Material supplied
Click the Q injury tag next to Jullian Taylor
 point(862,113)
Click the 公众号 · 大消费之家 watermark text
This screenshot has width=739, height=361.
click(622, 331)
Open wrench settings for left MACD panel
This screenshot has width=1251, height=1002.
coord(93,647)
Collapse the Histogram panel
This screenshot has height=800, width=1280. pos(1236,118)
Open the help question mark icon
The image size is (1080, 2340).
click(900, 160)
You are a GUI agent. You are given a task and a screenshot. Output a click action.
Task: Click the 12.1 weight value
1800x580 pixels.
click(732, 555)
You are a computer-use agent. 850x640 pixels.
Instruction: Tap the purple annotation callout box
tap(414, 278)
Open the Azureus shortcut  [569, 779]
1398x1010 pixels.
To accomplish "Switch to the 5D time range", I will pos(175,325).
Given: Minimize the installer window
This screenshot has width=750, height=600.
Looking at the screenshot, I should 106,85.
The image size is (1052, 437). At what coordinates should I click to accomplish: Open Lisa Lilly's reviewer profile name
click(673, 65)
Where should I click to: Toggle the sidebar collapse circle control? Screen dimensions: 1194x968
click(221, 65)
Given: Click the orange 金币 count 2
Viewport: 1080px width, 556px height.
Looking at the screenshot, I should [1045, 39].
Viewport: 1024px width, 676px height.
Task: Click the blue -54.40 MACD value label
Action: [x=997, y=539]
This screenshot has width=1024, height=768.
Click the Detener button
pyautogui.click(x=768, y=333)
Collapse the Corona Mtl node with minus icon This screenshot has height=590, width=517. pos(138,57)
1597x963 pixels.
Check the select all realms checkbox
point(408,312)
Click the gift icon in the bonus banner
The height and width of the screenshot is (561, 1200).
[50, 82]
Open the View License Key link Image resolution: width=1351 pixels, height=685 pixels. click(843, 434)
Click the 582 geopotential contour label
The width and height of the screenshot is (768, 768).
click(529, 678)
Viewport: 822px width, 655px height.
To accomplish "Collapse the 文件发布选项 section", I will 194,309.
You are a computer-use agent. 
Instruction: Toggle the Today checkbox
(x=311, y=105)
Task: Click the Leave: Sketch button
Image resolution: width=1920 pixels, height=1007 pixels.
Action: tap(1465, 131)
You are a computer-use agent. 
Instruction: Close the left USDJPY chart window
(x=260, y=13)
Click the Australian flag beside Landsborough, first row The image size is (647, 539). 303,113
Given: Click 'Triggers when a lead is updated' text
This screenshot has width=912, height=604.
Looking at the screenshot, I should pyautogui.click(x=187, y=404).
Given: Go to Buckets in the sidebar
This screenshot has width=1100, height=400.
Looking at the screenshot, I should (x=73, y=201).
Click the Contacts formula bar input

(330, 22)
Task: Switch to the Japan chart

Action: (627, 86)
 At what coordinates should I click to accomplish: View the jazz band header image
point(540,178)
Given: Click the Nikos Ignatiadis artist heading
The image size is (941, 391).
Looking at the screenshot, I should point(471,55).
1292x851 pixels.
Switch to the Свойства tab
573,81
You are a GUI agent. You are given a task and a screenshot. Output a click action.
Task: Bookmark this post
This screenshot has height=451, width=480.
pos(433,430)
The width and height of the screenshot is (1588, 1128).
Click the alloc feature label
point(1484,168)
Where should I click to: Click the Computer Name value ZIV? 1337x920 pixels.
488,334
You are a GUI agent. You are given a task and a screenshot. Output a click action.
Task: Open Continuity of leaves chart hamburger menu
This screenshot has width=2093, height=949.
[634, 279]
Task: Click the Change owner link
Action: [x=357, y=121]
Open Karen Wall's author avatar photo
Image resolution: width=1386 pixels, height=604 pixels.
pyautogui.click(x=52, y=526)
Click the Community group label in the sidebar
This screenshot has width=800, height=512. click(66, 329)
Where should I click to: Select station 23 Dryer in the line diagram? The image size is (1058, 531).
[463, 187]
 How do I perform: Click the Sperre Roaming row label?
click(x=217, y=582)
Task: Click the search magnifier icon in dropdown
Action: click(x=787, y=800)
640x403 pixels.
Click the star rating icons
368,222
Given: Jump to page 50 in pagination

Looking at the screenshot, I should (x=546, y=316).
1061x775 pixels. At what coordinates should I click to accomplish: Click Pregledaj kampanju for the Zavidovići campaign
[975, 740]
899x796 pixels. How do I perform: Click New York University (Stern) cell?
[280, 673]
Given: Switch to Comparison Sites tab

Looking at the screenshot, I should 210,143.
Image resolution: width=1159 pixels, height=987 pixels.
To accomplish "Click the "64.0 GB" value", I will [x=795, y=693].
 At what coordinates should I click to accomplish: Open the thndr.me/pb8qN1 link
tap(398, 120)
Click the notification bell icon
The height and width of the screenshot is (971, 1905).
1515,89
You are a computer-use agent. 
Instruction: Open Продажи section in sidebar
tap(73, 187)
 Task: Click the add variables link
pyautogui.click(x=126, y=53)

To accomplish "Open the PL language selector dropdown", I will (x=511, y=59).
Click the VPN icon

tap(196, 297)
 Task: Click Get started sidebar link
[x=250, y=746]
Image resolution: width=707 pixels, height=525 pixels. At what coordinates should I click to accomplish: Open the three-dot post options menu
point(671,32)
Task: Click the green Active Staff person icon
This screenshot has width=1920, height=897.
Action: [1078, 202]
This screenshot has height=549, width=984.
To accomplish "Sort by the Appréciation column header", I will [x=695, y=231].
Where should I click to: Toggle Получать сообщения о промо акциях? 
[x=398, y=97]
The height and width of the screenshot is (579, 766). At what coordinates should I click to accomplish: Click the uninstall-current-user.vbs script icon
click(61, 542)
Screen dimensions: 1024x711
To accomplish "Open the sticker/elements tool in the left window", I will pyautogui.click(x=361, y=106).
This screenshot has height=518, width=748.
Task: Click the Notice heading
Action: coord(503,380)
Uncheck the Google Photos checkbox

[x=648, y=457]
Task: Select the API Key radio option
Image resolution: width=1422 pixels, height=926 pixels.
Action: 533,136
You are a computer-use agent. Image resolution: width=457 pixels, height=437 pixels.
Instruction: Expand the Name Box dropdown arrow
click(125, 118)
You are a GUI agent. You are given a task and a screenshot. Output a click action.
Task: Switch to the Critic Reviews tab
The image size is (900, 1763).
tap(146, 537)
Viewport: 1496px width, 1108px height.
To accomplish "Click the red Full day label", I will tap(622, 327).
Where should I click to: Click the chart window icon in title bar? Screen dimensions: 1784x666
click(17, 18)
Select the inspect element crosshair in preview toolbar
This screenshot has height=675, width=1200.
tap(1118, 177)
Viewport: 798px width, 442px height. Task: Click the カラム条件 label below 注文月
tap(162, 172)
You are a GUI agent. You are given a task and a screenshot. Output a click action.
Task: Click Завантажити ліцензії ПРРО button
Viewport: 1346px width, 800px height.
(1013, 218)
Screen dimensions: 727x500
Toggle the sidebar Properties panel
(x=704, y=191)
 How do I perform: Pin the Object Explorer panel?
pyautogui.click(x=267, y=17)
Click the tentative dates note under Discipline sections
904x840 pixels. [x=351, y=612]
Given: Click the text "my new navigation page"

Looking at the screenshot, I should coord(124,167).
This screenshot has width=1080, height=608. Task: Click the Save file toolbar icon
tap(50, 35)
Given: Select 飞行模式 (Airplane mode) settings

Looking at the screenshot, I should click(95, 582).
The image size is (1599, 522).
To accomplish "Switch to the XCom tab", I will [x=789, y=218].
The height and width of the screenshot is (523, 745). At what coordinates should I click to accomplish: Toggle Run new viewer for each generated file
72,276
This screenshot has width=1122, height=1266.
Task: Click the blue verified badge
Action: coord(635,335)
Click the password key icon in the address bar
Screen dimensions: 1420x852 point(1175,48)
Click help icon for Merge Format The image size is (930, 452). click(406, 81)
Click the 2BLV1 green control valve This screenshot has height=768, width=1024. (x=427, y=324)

To do
Emit the full listing verbatim.

Result
Click the Q injury tag next to Jullian Taylor
 point(862,113)
Click the 公众号 · 大消费之家 watermark text
This screenshot has width=739, height=361.
click(622, 331)
Open wrench settings for left MACD panel
This screenshot has width=1251, height=1002.
coord(93,647)
Collapse the Histogram panel
This screenshot has height=800, width=1280. pos(1236,118)
Open the help question mark icon
The image size is (1080, 2340).
click(900, 160)
You are a GUI agent. You are given a task and a screenshot. Output a click action.
Task: Click the 12.1 weight value
1800x580 pixels.
click(732, 555)
You are a computer-use agent. 850x640 pixels.
Instruction: Tap the purple annotation callout box
tap(414, 278)
Open the Azureus shortcut  [569, 779]
1398x1010 pixels.
To accomplish "Switch to the 5D time range", I will pos(175,325).
Given: Minimize the installer window
This screenshot has width=750, height=600.
Looking at the screenshot, I should 106,85.
The image size is (1052, 437). At what coordinates should I click to accomplish: Open Lisa Lilly's reviewer profile name
click(673, 65)
Where should I click to: Toggle the sidebar collapse circle control? Screen dimensions: 1194x968
click(221, 65)
Given: Click the orange 金币 count 2
Viewport: 1080px width, 556px height.
Looking at the screenshot, I should [1045, 39].
Viewport: 1024px width, 676px height.
Task: Click the blue -54.40 MACD value label
Action: [x=997, y=539]
This screenshot has width=1024, height=768.
Click the Detener button
pyautogui.click(x=768, y=333)
Collapse the Corona Mtl node with minus icon This screenshot has height=590, width=517. pos(138,57)
1597x963 pixels.
Check the select all realms checkbox
point(408,312)
Click the gift icon in the bonus banner
The height and width of the screenshot is (561, 1200).
[50, 82]
Open the View License Key link Image resolution: width=1351 pixels, height=685 pixels. click(843, 434)
Click the 582 geopotential contour label
The width and height of the screenshot is (768, 768).
click(529, 678)
Viewport: 822px width, 655px height.
To accomplish "Collapse the 文件发布选项 section", I will 194,309.
You are a computer-use agent. 
Instruction: Toggle the Today checkbox
(x=311, y=105)
Task: Click the Leave: Sketch button
Image resolution: width=1920 pixels, height=1007 pixels.
Action: tap(1465, 131)
You are a computer-use agent. 
Instruction: Close the left USDJPY chart window
(x=260, y=13)
Click the Australian flag beside Landsborough, first row The image size is (647, 539). 303,113
Given: Click 'Triggers when a lead is updated' text
This screenshot has width=912, height=604.
Looking at the screenshot, I should pyautogui.click(x=187, y=404).
Given: Go to Buckets in the sidebar
This screenshot has width=1100, height=400.
Looking at the screenshot, I should (x=73, y=201).
Click the Contacts formula bar input

(330, 22)
Task: Switch to the Japan chart

Action: (627, 86)
 At what coordinates should I click to accomplish: View the jazz band header image
point(540,178)
Given: Click the Nikos Ignatiadis artist heading
The image size is (941, 391).
Looking at the screenshot, I should point(471,55).
1292x851 pixels.
Switch to the Свойства tab
573,81
You are a GUI agent. You are given a task and a screenshot. Output a click action.
Task: Bookmark this post
This screenshot has height=451, width=480.
pos(433,430)
The width and height of the screenshot is (1588, 1128).
Click the alloc feature label
point(1484,168)
Where should I click to: Click the Computer Name value ZIV? 1337x920 pixels.
488,334
You are a GUI agent. You are given a task and a screenshot. Output a click action.
Task: Open Continuity of leaves chart hamburger menu
This screenshot has width=2093, height=949.
[634, 279]
Task: Click the Change owner link
Action: [x=357, y=121]
Open Karen Wall's author avatar photo
Image resolution: width=1386 pixels, height=604 pixels.
pyautogui.click(x=52, y=526)
Click the Community group label in the sidebar
This screenshot has width=800, height=512. click(66, 329)
Where should I click to: Select station 23 Dryer in the line diagram? The image size is (1058, 531).
[463, 187]
 How do I perform: Click the Sperre Roaming row label?
click(x=217, y=582)
Task: Click the search magnifier icon in dropdown
Action: click(x=787, y=800)
640x403 pixels.
Click the star rating icons
368,222
Given: Jump to page 50 in pagination

Looking at the screenshot, I should (x=546, y=316).
1061x775 pixels. At what coordinates should I click to accomplish: Click Pregledaj kampanju for the Zavidovići campaign
[975, 740]
899x796 pixels. How do I perform: Click New York University (Stern) cell?
[280, 673]
Given: Switch to Comparison Sites tab

Looking at the screenshot, I should 210,143.
Image resolution: width=1159 pixels, height=987 pixels.
To accomplish "Click the "64.0 GB" value", I will [x=795, y=693].
 At what coordinates should I click to accomplish: Open the thndr.me/pb8qN1 link
tap(398, 120)
Click the notification bell icon
The height and width of the screenshot is (971, 1905).
1515,89
You are a computer-use agent. 
Instruction: Open Продажи section in sidebar
tap(73, 187)
 Task: Click the add variables link
pyautogui.click(x=126, y=53)

To accomplish "Open the PL language selector dropdown", I will (x=511, y=59).
Click the VPN icon

tap(196, 297)
 Task: Click Get started sidebar link
[x=250, y=746]
Image resolution: width=707 pixels, height=525 pixels. At what coordinates should I click to accomplish: Open the three-dot post options menu
point(671,32)
Task: Click the green Active Staff person icon
This screenshot has width=1920, height=897.
Action: [1078, 202]
This screenshot has height=549, width=984.
To accomplish "Sort by the Appréciation column header", I will [x=695, y=231].
Where should I click to: Toggle Получать сообщения о промо акциях? 
[x=398, y=97]
The height and width of the screenshot is (579, 766). At what coordinates should I click to accomplish: Click the uninstall-current-user.vbs script icon
click(61, 542)
Screen dimensions: 1024x711
To accomplish "Open the sticker/elements tool in the left window", I will pyautogui.click(x=361, y=106).
This screenshot has height=518, width=748.
Task: Click the Notice heading
Action: coord(503,380)
Uncheck the Google Photos checkbox

[x=648, y=457]
Task: Select the API Key radio option
Image resolution: width=1422 pixels, height=926 pixels.
Action: 533,136
You are a computer-use agent. Image resolution: width=457 pixels, height=437 pixels.
Instruction: Expand the Name Box dropdown arrow
click(125, 118)
You are a GUI agent. You are given a task and a screenshot. Output a click action.
Task: Switch to the Critic Reviews tab
The image size is (900, 1763).
tap(146, 537)
Viewport: 1496px width, 1108px height.
To accomplish "Click the red Full day label", I will tap(622, 327).
Where should I click to: Click the chart window icon in title bar? Screen dimensions: 1784x666
click(17, 18)
Select the inspect element crosshair in preview toolbar
This screenshot has height=675, width=1200.
tap(1118, 177)
Viewport: 798px width, 442px height. Task: Click the カラム条件 label below 注文月
tap(162, 172)
You are a GUI agent. You are given a task and a screenshot. Output a click action.
Task: Click Завантажити ліцензії ПРРО button
Viewport: 1346px width, 800px height.
(1013, 218)
Screen dimensions: 727x500
Toggle the sidebar Properties panel
(x=704, y=191)
 How do I perform: Pin the Object Explorer panel?
pyautogui.click(x=267, y=17)
Click the tentative dates note under Discipline sections
904x840 pixels. [x=351, y=612]
Given: Click the text "my new navigation page"

Looking at the screenshot, I should coord(124,167).
This screenshot has width=1080, height=608. Task: Click the Save file toolbar icon
tap(50, 35)
Given: Select 飞行模式 (Airplane mode) settings

Looking at the screenshot, I should click(95, 582).
The image size is (1599, 522).
To accomplish "Switch to the XCom tab", I will [x=789, y=218].
The height and width of the screenshot is (523, 745). At what coordinates should I click to accomplish: Toggle Run new viewer for each generated file
72,276
This screenshot has width=1122, height=1266.
Task: Click the blue verified badge
Action: coord(635,335)
Click the password key icon in the address bar
Screen dimensions: 1420x852 point(1175,48)
Click help icon for Merge Format The image size is (930, 452). click(406, 81)
Click the 2BLV1 green control valve This screenshot has height=768, width=1024. (x=427, y=324)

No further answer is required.